Tem42's Milk Toast Recipe:

  • Toast some bread.
  • Spread butter on the toast.
  • Sprinkle with sugar and cinnamon.
  • Warm some milk in a small bowl.
  • Dip toast into milk, and enjoy.


Or, if you prefer, here's a somewhat more traditional recipe, for the ailing:

M.F.K. Fisher's Milk Toast Recipe:
MILK TOAST for the Ill, Weak, Old, Very Young, or Weary.
From An Alphabet for Gourmets, 1949.

Ingredients:

  • 1 pint milk, part cream if the person is not forbidden that.
  • 4 slices good bread, preferably homemade.
  • Sweet butter, if butter is allowed.
  • Salt, pepper, if not a child or very ill.

Procedure:
Heat the milk to the simmering point. Meanwhile have ready 4 freshly toasted slices of bread. Butter them generously.
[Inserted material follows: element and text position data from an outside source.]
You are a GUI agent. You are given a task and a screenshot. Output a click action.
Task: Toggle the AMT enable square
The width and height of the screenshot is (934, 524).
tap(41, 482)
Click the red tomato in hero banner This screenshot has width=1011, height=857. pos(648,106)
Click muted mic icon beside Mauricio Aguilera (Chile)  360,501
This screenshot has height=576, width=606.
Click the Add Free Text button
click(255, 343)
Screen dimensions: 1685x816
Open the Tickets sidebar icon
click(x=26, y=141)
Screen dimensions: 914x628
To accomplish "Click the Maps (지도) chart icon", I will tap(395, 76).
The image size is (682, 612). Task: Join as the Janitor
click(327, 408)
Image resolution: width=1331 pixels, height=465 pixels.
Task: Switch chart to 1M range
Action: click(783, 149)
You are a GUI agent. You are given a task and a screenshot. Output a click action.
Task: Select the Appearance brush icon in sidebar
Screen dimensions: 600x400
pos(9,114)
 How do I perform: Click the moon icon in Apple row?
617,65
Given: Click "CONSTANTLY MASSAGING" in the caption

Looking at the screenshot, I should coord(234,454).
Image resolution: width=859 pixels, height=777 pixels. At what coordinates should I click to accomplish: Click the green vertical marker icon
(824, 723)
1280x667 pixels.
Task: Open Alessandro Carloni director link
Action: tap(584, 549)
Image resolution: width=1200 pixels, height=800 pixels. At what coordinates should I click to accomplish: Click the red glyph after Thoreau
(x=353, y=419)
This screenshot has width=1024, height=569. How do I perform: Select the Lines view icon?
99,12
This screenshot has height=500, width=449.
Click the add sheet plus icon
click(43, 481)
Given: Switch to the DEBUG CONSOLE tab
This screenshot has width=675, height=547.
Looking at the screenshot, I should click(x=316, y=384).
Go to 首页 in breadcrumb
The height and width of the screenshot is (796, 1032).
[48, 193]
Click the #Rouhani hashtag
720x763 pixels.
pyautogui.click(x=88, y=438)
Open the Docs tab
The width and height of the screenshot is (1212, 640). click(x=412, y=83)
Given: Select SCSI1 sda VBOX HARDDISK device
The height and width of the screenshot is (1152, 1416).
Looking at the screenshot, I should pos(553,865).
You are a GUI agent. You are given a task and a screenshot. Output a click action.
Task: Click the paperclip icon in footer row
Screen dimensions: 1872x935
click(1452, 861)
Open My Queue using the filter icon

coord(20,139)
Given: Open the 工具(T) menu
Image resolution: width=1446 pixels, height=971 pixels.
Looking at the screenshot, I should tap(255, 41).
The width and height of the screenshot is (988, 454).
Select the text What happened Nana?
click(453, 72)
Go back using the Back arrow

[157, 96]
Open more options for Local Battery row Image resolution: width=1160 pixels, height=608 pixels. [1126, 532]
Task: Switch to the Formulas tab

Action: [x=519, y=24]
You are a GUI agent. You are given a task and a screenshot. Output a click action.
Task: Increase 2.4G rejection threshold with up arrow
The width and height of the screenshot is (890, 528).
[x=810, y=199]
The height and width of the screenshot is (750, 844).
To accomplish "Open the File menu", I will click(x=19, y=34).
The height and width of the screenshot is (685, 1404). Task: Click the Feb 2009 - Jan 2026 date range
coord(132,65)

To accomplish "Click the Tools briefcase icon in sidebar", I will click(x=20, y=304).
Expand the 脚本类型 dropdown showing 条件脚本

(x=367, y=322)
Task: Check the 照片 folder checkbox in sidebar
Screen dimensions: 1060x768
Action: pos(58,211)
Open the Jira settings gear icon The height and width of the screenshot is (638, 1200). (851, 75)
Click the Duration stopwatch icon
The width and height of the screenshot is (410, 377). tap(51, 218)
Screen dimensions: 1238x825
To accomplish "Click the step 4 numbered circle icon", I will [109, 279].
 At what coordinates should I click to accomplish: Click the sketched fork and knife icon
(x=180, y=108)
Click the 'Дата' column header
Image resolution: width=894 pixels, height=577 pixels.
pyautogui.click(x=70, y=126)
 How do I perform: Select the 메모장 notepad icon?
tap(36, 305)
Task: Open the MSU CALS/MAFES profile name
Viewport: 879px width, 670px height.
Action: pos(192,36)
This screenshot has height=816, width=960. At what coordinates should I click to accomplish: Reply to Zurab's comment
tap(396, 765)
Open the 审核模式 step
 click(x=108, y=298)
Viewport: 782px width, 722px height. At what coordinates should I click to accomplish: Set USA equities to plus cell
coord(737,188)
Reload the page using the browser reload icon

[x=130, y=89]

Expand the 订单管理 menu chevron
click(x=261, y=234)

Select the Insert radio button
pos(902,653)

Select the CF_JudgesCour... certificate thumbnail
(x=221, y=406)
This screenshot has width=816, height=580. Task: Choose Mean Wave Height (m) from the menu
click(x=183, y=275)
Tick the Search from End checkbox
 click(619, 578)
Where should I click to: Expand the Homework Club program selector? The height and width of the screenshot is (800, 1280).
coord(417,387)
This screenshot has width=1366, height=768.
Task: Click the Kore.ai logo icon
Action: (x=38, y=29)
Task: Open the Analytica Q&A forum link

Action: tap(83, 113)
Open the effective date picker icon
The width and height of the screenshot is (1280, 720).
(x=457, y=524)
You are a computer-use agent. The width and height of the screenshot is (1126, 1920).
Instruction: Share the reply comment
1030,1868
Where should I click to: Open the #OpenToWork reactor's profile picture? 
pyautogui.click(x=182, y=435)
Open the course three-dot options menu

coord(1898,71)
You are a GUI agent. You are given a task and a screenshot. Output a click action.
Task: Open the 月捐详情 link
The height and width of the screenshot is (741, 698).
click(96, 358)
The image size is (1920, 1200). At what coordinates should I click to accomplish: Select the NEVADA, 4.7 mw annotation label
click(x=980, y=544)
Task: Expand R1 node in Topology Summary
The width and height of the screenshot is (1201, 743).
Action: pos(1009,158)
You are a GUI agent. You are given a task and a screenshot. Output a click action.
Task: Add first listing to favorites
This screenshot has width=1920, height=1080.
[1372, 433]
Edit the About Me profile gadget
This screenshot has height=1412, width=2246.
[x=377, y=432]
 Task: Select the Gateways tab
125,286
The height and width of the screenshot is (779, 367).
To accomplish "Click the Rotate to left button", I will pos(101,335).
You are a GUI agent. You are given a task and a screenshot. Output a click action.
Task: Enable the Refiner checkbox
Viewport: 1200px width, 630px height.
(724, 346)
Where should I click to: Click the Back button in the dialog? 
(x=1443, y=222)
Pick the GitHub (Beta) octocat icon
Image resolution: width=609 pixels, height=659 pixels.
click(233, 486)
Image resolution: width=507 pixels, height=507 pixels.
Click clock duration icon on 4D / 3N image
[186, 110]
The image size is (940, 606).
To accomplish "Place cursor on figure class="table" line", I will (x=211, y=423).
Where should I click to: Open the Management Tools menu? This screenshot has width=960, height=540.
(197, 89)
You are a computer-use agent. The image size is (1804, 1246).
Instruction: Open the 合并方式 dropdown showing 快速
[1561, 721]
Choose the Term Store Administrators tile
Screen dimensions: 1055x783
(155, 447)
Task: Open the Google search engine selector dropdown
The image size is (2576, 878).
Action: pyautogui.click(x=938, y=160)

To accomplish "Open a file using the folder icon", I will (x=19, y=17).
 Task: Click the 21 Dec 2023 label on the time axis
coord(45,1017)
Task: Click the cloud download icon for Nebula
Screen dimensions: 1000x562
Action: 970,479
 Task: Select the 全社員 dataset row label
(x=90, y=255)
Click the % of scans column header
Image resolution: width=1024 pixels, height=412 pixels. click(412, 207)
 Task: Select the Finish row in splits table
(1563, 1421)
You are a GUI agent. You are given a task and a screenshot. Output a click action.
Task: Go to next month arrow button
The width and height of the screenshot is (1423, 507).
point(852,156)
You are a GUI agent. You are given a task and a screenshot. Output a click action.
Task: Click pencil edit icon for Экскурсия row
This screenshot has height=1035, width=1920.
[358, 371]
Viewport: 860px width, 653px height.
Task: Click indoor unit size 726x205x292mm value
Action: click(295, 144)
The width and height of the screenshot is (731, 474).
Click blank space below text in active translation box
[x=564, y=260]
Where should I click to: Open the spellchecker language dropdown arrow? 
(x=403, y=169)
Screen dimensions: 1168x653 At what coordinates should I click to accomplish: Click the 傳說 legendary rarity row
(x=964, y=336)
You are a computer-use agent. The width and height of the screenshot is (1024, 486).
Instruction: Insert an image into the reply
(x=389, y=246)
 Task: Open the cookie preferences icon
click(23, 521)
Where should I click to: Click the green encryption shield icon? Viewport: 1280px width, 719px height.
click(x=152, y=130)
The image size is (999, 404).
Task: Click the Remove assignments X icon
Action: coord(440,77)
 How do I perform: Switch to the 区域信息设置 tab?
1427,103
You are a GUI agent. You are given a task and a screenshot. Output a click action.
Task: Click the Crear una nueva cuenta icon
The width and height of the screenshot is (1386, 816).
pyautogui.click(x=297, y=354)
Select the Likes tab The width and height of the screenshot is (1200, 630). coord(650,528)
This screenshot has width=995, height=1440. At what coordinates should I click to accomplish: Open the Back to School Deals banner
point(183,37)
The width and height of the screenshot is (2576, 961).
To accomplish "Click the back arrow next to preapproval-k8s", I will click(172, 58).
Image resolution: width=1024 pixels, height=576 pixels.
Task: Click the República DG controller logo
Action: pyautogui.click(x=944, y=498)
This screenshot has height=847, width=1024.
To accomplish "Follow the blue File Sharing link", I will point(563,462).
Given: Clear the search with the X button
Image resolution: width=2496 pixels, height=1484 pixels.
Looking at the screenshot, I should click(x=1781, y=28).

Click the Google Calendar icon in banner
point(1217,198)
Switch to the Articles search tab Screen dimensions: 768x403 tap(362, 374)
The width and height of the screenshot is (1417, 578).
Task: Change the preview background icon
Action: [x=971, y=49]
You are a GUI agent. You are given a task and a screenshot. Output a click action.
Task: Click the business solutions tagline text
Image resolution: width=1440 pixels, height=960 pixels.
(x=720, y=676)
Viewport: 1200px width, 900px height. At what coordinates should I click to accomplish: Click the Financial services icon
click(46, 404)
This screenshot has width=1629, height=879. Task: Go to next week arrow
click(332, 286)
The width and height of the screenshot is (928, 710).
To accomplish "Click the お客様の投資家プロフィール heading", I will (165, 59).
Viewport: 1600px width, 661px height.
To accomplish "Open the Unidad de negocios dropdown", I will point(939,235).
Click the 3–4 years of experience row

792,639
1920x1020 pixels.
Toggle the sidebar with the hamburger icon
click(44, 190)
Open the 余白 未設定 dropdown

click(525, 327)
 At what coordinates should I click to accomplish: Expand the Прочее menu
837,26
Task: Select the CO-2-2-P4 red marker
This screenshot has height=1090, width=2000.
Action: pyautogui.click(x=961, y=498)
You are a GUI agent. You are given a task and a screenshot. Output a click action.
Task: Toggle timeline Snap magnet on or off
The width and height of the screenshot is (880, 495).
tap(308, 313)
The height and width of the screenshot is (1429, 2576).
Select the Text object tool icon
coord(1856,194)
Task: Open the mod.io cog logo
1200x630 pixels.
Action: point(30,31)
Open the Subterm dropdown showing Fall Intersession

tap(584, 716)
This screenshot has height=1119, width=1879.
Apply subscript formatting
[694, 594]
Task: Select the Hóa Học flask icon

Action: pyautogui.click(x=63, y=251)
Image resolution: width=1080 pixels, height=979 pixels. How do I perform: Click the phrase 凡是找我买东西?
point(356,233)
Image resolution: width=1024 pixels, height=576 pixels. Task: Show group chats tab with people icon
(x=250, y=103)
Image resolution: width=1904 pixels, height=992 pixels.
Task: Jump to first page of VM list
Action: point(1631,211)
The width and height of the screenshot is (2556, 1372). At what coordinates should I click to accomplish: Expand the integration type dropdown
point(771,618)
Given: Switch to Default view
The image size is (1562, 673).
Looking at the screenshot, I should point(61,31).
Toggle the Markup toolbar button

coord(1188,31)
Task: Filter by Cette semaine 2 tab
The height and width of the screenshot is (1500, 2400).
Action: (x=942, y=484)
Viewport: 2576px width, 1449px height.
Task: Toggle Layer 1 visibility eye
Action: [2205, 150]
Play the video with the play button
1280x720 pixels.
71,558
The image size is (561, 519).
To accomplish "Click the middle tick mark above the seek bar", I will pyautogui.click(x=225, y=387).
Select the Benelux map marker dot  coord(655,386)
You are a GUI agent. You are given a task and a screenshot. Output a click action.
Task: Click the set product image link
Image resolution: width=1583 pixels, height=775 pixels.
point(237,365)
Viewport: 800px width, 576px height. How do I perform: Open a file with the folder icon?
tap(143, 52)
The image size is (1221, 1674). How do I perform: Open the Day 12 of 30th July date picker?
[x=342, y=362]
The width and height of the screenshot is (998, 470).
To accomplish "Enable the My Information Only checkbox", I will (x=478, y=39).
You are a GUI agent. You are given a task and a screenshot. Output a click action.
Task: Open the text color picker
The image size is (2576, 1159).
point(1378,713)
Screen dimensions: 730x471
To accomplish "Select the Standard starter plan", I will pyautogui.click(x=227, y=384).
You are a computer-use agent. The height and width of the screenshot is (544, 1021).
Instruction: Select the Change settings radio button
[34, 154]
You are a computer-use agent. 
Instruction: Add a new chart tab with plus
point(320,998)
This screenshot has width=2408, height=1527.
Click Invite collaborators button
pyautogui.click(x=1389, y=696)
Heat a pretty bowl, deeper than it is wide. Break the hot buttered toast into it, pour the steaming but not boiling milk over it, sprinkle a very little salt and pepper on the top, and serve at once.

These days the 'sugar and spices' variety of milk toast is much more common than the salt and pepper sort. It is still common to break the bread into the milk, and soak it thoroughly (Tem42 does not really like this method. It gets all sludgy).

These days, milk toast also has a (very minor) place in our cultural and literary milieu in that it gave rise to H.T. Webster's cartoon character Caspar Milquetoast, who in turn gave rise to the word milquetoast. As milk toast is a mild and rather gooey food, a milquetoast person is a rather mild and spineless. Milksop also has the same meanings, in both the culinary and psychological senses.